[Data for review]
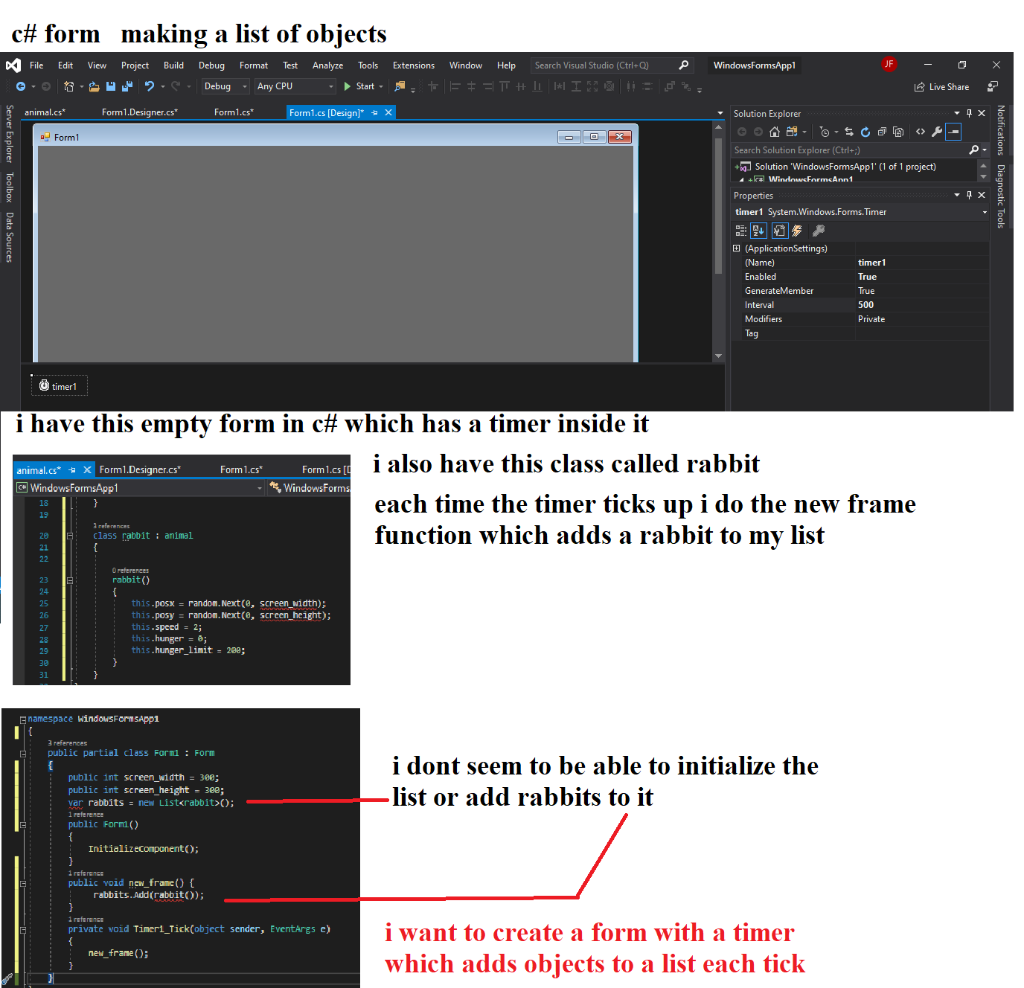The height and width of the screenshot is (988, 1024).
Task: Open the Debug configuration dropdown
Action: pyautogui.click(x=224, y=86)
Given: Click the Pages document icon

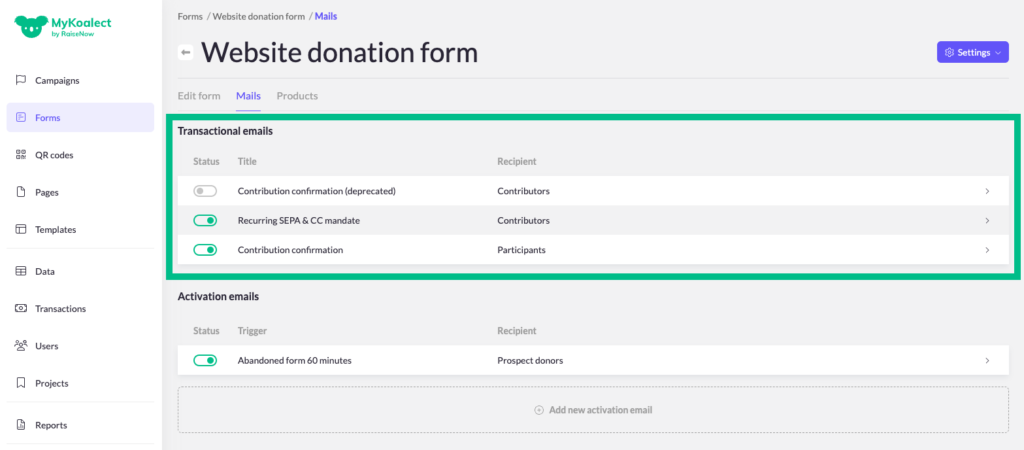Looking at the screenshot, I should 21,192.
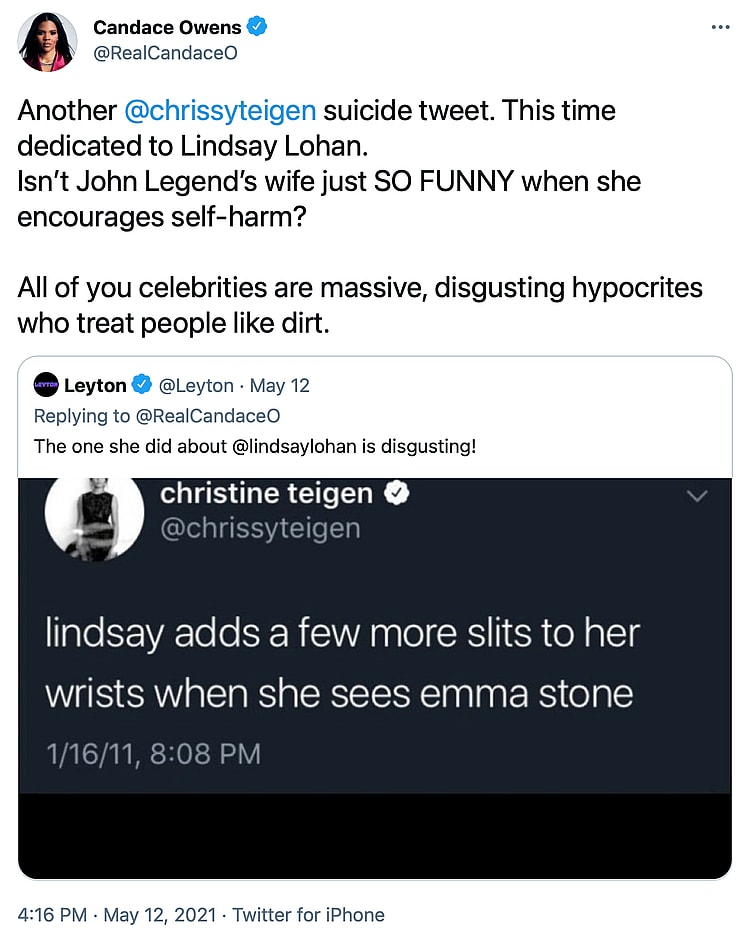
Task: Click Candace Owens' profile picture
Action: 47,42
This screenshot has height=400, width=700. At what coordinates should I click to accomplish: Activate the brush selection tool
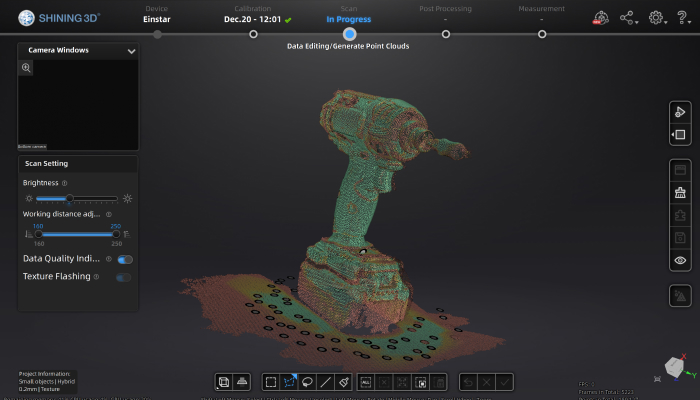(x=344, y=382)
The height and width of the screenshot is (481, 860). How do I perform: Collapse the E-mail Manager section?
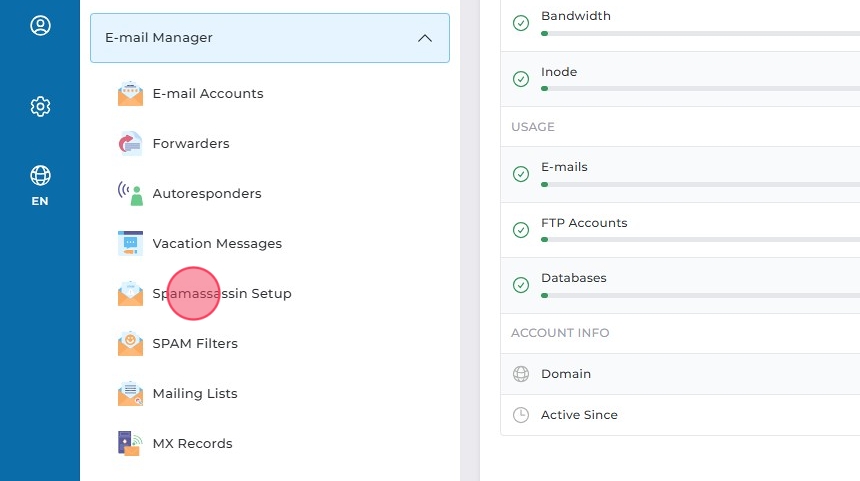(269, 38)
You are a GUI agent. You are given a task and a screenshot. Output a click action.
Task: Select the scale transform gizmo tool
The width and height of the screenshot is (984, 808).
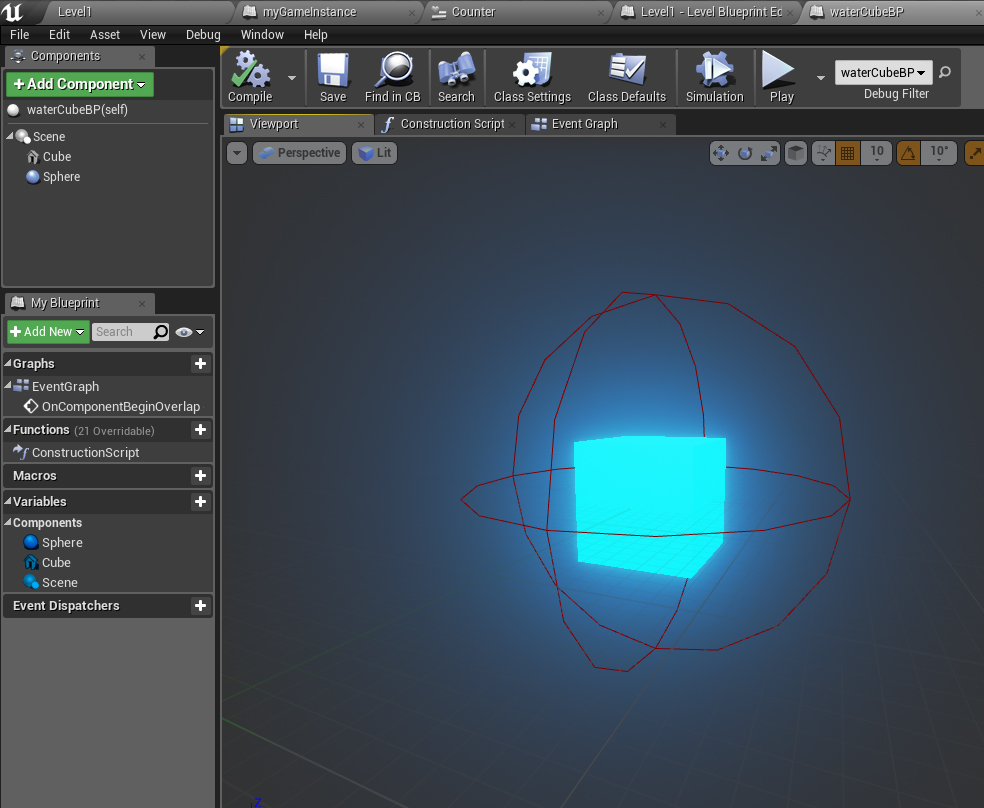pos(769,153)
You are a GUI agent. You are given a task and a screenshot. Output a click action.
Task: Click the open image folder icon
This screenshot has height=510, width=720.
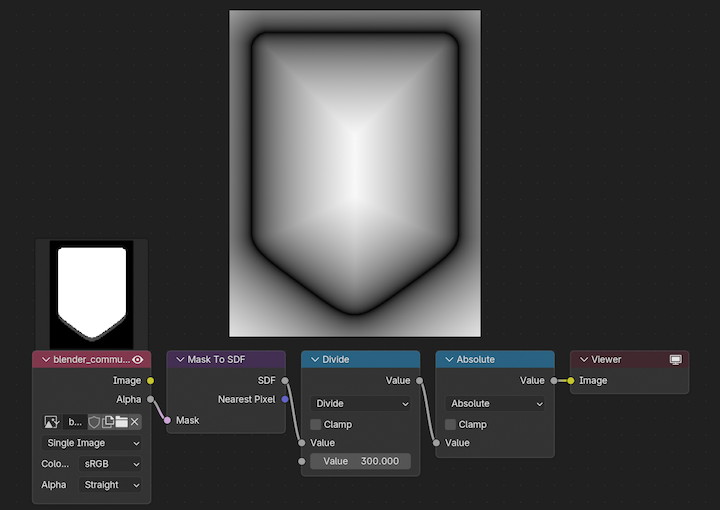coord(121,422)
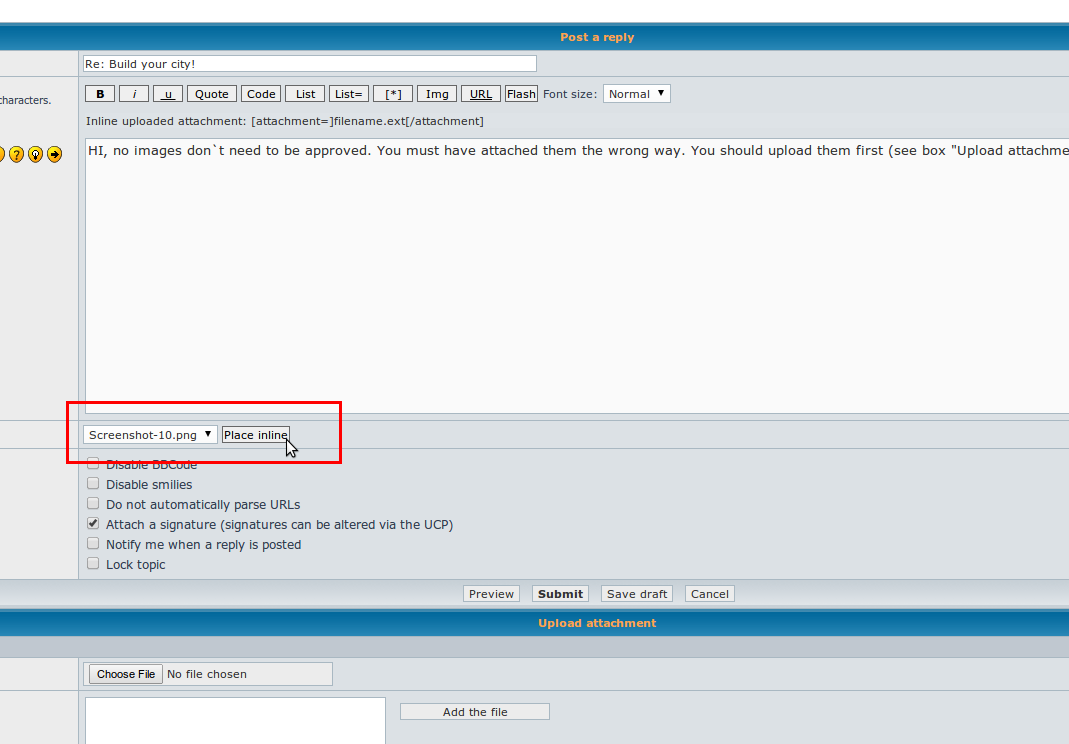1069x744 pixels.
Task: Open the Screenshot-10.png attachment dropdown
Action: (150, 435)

[What to produce] Every line from the one containing "Task: Select the scale transform gizmo tool" through the end of the entries above is to be copied exactly; pictures are to be left out.

[Answer to this exercise]
Task: Select the scale transform gizmo tool
The width and height of the screenshot is (984, 808).
pos(769,153)
You are a GUI agent. You are given a task and a screenshot. Output a click action.
Task: Click the open image folder icon
This screenshot has height=510, width=720.
coord(121,422)
1069x744 pixels.
Task: Open the Screenshot-10.png attachment dropdown
Action: (150, 435)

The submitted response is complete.